Au début de l’application de ce principe, ce
contrat a suscité un débat acharné. Certaines dames disaient que
ce « principe brutal » était partial envers l’homme.
Finalement, elles portèrent plainte contre M. Hao.
Persistant
dans son opinion, M. Hao a obtenu des résultats remarquables avec
son contrat. Jusqu’aujourd’hui, le taux de divorce des 300 remariages
avec contrat n’est que de 5 %.
Fondée
en 1999, l’agence matrimoniale de M. Hao a attiré une centaine
de clients assoiffés d’amour. Ses plus de 3 000 documents intéressants
ont éveillé la conscience des célibataires, voire même des médias.
M.
Hao a élargi la sphère de ses études sur le mariage. Pour bien
connaître les conditions personnelles des candidats au mariage,
il effectue maintes enquêtes sur leurs antécédents. Il a déclaré :
« Chacun a ses qualités et ses défauts. Du point de vue des
ressources ou des capitaux personnels, le mariage est considéré
parfois comme un échange de ces ressources. » Il estime également
que son agence matrimoniale doit servir scientifiquement le peuple.
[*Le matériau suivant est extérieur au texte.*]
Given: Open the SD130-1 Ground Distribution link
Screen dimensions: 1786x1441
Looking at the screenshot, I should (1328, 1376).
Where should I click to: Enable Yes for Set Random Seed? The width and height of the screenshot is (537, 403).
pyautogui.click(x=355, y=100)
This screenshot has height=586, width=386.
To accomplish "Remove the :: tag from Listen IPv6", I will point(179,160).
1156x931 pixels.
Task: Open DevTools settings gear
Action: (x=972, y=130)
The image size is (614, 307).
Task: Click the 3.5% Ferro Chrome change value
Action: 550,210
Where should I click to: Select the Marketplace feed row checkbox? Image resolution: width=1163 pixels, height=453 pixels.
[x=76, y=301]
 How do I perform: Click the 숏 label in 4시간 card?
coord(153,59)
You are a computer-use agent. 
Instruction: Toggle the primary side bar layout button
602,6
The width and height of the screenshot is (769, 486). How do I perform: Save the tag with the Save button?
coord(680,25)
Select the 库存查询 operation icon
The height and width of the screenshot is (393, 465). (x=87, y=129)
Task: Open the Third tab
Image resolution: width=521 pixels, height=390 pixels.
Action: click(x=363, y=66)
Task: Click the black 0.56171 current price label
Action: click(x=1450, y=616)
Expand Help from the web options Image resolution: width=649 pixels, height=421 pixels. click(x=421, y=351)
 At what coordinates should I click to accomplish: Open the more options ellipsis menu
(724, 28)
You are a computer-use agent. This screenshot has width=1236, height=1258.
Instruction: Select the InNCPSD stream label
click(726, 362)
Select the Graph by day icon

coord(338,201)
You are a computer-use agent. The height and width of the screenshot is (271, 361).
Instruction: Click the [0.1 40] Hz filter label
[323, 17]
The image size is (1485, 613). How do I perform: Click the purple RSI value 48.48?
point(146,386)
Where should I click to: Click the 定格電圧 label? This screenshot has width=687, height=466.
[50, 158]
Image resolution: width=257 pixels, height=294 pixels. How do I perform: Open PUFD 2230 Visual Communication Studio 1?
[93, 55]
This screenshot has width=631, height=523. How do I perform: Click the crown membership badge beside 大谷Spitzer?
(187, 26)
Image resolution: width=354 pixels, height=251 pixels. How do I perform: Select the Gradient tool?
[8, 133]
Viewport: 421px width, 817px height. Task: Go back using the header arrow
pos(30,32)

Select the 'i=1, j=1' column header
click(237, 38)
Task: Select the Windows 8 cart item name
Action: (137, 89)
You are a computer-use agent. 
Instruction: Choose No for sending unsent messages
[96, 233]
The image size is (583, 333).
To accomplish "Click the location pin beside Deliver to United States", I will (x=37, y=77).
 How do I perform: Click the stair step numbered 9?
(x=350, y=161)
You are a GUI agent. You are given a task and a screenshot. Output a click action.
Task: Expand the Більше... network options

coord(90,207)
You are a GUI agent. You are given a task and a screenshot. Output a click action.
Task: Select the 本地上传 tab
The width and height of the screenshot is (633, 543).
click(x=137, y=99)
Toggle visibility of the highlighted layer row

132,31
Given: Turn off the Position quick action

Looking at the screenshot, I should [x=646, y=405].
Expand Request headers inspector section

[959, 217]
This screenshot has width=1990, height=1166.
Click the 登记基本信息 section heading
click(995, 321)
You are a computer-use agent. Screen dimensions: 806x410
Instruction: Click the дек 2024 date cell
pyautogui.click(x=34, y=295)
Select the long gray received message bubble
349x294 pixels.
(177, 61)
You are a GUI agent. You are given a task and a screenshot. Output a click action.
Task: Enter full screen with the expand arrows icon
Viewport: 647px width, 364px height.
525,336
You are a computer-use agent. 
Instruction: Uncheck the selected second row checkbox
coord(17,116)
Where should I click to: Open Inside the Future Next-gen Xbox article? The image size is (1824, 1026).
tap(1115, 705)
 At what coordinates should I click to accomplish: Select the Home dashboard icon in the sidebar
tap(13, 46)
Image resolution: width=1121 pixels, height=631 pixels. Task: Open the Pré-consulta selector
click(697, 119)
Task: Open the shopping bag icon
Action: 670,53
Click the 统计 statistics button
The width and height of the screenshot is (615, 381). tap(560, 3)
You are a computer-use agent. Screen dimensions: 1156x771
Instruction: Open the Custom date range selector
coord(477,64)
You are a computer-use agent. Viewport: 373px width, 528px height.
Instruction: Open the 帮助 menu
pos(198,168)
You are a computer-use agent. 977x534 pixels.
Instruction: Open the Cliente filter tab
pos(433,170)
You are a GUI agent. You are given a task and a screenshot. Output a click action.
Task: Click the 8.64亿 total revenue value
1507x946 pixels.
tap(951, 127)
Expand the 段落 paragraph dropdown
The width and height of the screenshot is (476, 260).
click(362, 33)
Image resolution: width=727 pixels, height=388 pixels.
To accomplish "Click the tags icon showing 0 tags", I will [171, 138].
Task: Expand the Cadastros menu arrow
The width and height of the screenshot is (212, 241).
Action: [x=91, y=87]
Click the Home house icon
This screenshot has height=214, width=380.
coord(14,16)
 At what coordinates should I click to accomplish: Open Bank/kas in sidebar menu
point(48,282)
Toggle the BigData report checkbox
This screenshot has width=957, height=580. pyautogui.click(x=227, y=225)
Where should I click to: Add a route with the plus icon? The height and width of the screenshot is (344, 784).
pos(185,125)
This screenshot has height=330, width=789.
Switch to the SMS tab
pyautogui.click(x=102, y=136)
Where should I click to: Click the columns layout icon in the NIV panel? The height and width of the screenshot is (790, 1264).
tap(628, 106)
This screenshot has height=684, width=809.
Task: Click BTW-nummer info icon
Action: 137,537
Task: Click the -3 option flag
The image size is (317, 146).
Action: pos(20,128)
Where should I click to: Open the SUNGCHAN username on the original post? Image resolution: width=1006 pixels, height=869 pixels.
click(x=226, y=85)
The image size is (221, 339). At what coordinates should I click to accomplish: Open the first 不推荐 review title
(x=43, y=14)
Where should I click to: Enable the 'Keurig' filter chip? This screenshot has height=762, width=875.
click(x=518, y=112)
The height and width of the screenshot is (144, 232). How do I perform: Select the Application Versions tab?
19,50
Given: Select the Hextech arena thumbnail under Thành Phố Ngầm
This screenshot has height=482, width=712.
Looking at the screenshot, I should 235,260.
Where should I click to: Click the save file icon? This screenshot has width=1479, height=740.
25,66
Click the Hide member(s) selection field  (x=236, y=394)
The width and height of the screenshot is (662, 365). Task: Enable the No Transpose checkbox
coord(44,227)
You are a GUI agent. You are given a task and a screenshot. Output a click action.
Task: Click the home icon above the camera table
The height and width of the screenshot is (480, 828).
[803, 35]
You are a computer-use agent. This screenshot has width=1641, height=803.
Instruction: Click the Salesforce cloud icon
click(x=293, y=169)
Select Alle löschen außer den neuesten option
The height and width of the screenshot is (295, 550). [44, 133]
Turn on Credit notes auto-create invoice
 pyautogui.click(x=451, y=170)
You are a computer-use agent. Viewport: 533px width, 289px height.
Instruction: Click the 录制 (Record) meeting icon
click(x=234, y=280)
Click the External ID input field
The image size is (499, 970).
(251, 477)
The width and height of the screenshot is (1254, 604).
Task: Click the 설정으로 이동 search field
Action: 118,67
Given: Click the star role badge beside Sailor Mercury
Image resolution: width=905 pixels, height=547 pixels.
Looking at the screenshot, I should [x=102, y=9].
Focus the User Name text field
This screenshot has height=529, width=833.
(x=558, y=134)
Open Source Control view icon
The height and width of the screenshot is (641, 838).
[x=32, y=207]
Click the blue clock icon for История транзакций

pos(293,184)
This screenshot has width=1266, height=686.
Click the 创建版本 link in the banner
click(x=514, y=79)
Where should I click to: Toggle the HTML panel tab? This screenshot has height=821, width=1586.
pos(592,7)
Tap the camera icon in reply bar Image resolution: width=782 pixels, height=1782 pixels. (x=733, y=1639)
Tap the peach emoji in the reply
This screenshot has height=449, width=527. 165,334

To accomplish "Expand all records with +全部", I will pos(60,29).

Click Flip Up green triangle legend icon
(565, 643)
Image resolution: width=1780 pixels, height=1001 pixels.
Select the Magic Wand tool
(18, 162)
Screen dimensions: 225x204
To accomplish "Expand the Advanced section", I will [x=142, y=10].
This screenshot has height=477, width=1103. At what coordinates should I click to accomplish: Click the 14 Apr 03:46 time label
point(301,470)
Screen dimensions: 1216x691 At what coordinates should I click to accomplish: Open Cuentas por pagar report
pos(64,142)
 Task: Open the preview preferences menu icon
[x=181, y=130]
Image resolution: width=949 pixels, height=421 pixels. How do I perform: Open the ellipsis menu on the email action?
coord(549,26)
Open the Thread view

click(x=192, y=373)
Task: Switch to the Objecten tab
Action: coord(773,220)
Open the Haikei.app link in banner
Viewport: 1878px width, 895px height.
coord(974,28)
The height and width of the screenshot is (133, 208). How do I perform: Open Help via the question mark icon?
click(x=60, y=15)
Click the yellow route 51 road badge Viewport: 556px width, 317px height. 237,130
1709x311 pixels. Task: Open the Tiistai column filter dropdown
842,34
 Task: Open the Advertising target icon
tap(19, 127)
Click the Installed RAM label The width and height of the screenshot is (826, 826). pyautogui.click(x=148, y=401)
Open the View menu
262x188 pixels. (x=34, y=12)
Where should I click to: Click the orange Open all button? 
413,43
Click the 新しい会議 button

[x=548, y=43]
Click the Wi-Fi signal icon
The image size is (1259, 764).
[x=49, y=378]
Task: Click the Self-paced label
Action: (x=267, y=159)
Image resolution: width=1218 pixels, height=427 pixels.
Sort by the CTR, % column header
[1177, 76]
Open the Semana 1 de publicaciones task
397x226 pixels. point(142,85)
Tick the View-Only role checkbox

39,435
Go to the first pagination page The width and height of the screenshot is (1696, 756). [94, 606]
Celle-ci a choisi deux spécialistes pour effectuer
les consultations psychologiques et les conciliations. M. Hao
donne souvent des cours sur la manière d’obtenir un mariage heureux.
Cohabitation
et mariage avec grand écart d’âge
Dans
les années 1980, les jeunes Chinois qui vivaient en concubinage
subissaient de sévères remontrances. Aujourd’hui, il y a des gens
du troisième âge qui cohabitent. M. Hao est tout à fait d’accord
avec cette nouvelle forme de « mariage ».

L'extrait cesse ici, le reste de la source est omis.